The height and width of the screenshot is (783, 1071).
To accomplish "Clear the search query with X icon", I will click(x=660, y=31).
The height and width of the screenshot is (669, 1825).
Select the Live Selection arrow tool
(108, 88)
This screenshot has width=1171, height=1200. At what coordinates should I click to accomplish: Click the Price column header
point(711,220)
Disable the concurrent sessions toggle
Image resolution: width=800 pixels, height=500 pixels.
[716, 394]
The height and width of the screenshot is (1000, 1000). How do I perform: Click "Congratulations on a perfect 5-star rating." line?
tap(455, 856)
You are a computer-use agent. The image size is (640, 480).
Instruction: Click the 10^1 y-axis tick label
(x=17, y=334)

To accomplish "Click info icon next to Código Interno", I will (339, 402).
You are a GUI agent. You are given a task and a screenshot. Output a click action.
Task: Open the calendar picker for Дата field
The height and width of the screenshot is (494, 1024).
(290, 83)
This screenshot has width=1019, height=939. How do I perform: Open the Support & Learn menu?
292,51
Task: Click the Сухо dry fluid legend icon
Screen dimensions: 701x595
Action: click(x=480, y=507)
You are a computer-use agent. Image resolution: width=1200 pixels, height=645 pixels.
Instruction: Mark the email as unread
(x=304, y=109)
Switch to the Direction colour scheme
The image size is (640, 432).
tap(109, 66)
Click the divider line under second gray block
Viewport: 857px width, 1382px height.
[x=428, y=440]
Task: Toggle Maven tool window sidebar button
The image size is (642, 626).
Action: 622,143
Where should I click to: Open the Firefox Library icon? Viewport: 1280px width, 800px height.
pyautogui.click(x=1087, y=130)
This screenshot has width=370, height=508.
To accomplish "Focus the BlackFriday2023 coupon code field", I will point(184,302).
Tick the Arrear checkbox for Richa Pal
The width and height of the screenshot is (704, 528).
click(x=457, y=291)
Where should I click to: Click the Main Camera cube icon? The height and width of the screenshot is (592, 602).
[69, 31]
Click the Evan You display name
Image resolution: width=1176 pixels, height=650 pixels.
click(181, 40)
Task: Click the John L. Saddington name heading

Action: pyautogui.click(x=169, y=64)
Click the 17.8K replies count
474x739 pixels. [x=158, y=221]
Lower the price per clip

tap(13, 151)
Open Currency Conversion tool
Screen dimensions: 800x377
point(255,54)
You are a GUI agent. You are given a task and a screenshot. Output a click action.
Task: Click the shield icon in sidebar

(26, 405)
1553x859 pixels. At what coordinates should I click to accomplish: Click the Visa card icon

◇ ◇ ◇ ◇ ◇ ◇ ◇

Task statement ::
Go through the material above and report each line containing "agent".

Solution to this problem ::
You are a computer-use agent. The image size is (640, 480).
You are a GUI agent. You are given a task and a screenshot. Output a click action.
You are a computer-use agent. Image resolution: width=1200 pixels, height=645 pixels.
You are a GUI agent. You are given a task and a screenshot. Output a click action.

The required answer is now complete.